"Japan is the only place in the world where you don't need drugs to be amazed" an American guy once proudly exclaimed. It's probably the best way to sum it up.
Osaka is a mix between highly sophisticated westernisation and traditional values. It's also Japan's gourmet food capital so there's tons of quirky restaurants. Metro is best way to get around, but you need a PHD to use it, as it's far from straightforward.
A cool experience to try is the Onsen which is a natural hot spring with bathing facilities. Men and women have separate sections, and once inside you have to strip completely naked. Japanese men might be shy, but in the onsen they sure were not, brazenly striking all kind of poses in the nude.

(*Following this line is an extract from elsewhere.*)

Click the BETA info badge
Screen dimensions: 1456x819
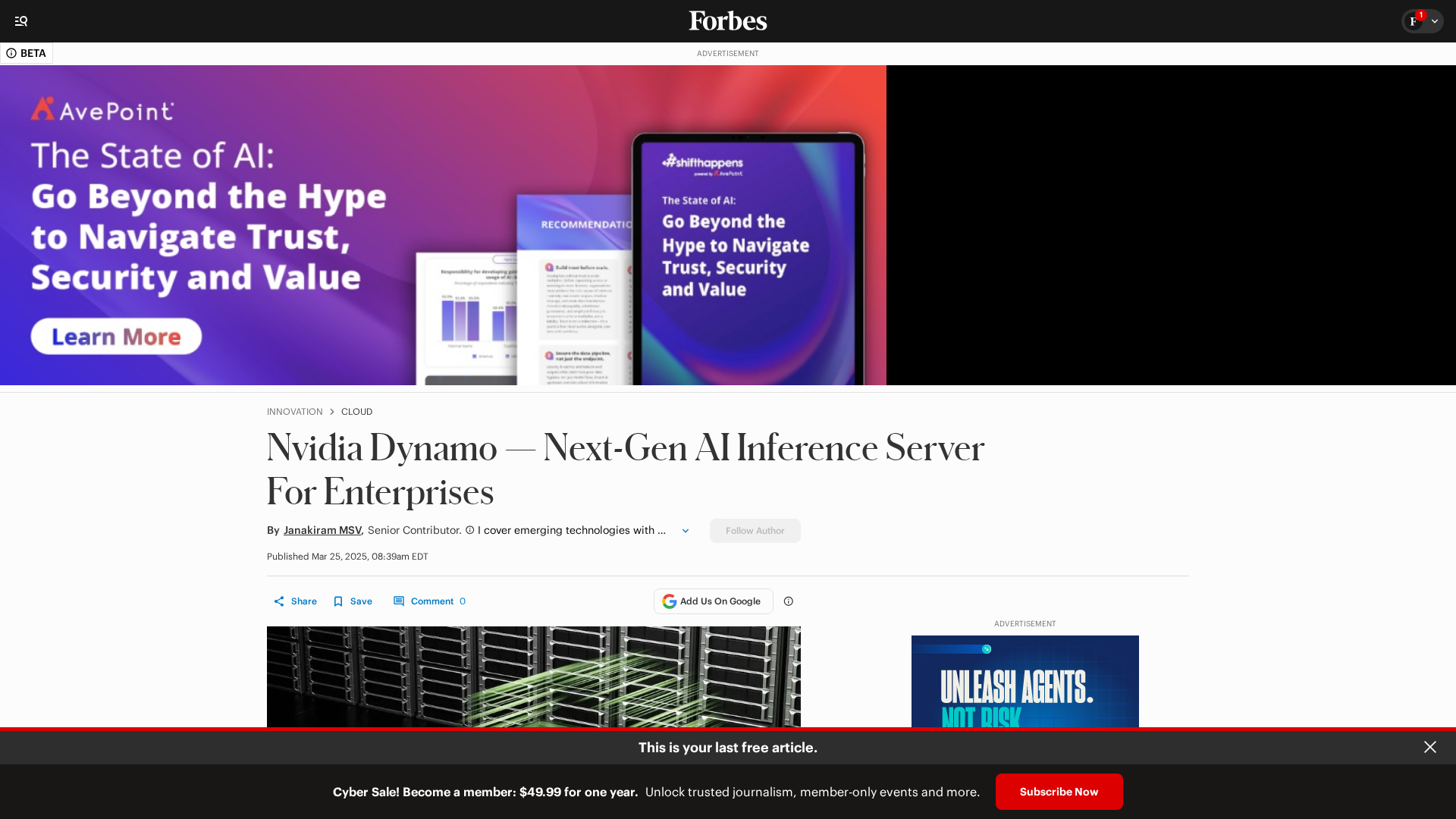pos(27,53)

The anagram lover's Tokyo, Kyoto is the quintessential Japanese experience - known for aesthetic gardens, the city's notable shrines, and potential for encounters with Geishas. A geisha is a dolled up girl in a kimono offering companionship services, although the tradition is dying down. Once the imperial capital, Kyoto is the historical epicentre of Japan, having survived the WWII bombings from the americans intact. There are over 2,000 temples and shrines across the city, it may be difficult to choose which to visit, I initially was going to visit 3 temples but I suffered "temple fatigue" after the 2nd one, so I instead made a beeline for the TOEI animation park, where you can learn about the history of the Power Rangers, see an Edo era village, watch live samurai fight shows and undergo ninja training. Not only was the ninja costume really fun to wear, they also gave me a ninja certificate at the end of the training, obviously it's not a licence to jump from roof to roof at night.

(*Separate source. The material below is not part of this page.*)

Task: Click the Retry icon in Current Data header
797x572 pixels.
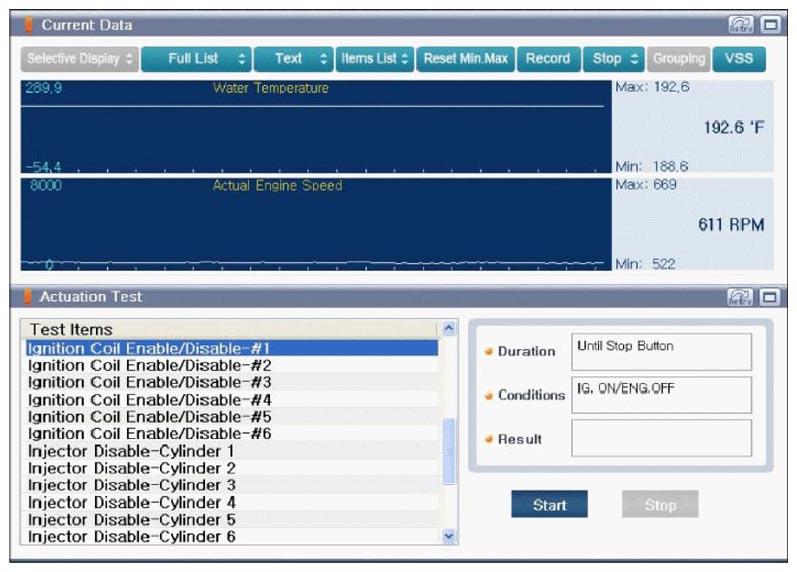Action: [740, 24]
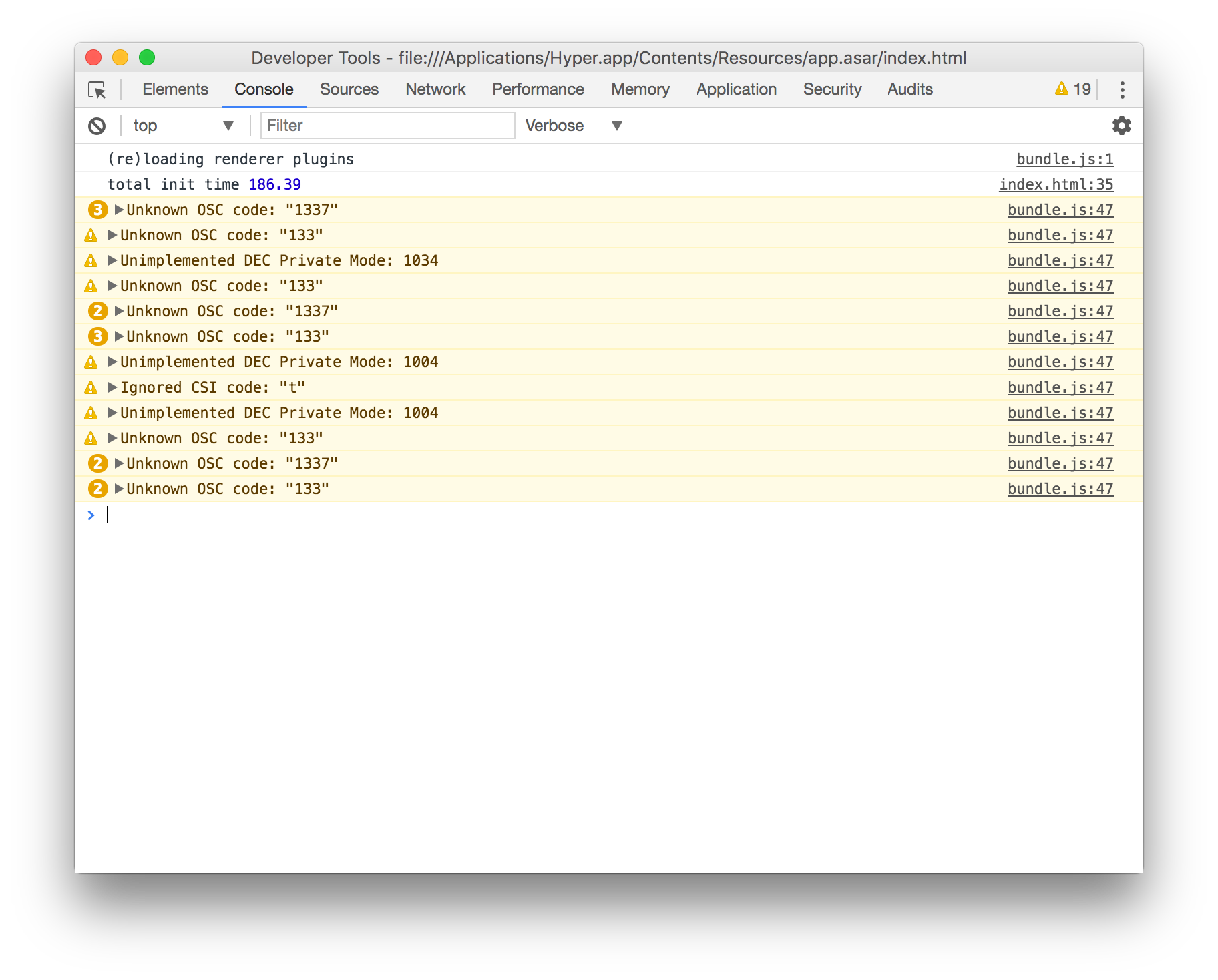Open the three-dot customize menu

click(1123, 90)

In Japan, toilets are very elaborate. All the controls are done via built-in remote on the side, and each button has a function: seat warming, perfume sprinkling, washing, and all kinds of "privacy violations". The first moment of contact was terrifying. There are so many buttons, so many unknown symbols and open-to interpretation figures. First there was a warm jet of water, then a fan blows warm air to dry your private parts. A roll of toilet paper lasts a very, very long time in Japan.
Polite people, clean streets, trains on time. Tokyo is a megalopolis that must be seen to be believed. It mixes the ultramodern and the traditional, from neon-lit skyscrapers to historic temples. The highlight for me was by far the beya in the Ryogoku area, which is where sumo wrestlers live and train. Every morning, sumo wrestlers grapple with each other in the ring right in front of you - close enough for you to smell their sweat. I challenged one of the wrestler, enthusiastically claiming I can hold him up for at least 10 seconds - which turned out to be very optimistic from my part. He could have wrestled anyone to the ground with just his little finger. Or maybe even just a glance. The most amazing thing about the sumos is that their bellies may look fat but they are actually as hard as a rock.

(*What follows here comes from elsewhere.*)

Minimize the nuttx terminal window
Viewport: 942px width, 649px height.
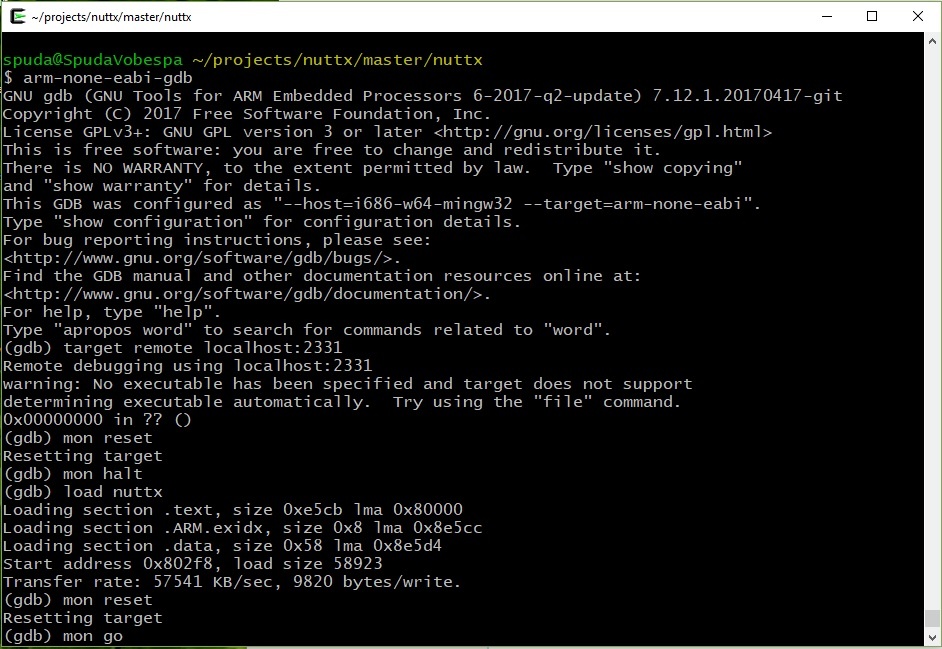coord(827,16)
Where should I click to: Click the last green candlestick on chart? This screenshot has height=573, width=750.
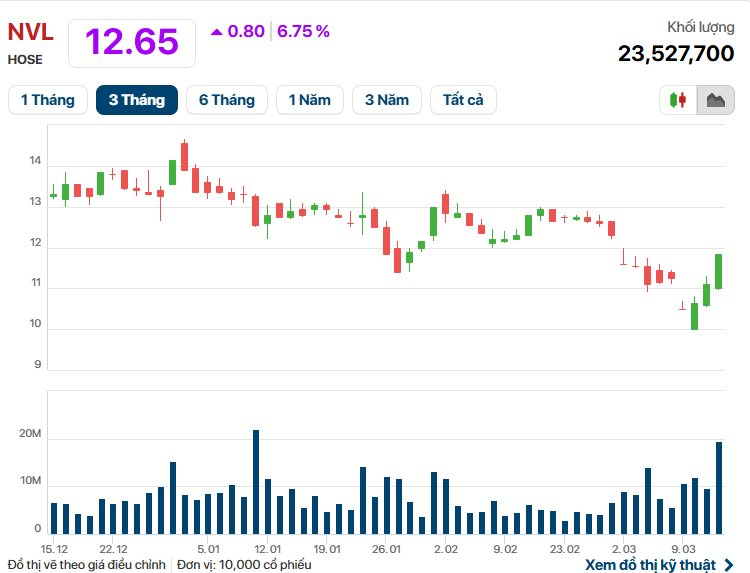[718, 271]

Tokyo was bustling with activity. Anywhere you go, there are thousands of people on their way somewhere. Train stations are ant hills of activity. And yet despite the urgency with which people move, everyone was so incredibly polite and civilized.
Last stop was the Kawaii Monster cafe to sample the zany "kawaii" vibe in Japan. Goofy get ups, wild coloured decor, unusual food combination (I had chicken with chocolate) and a very flamboyant show, it did not disappoint.
Just hours from Tokyo, Yamanashi is good for a day trip to see the famous Mount Fuji and experience the "inaka" (rural) Japan.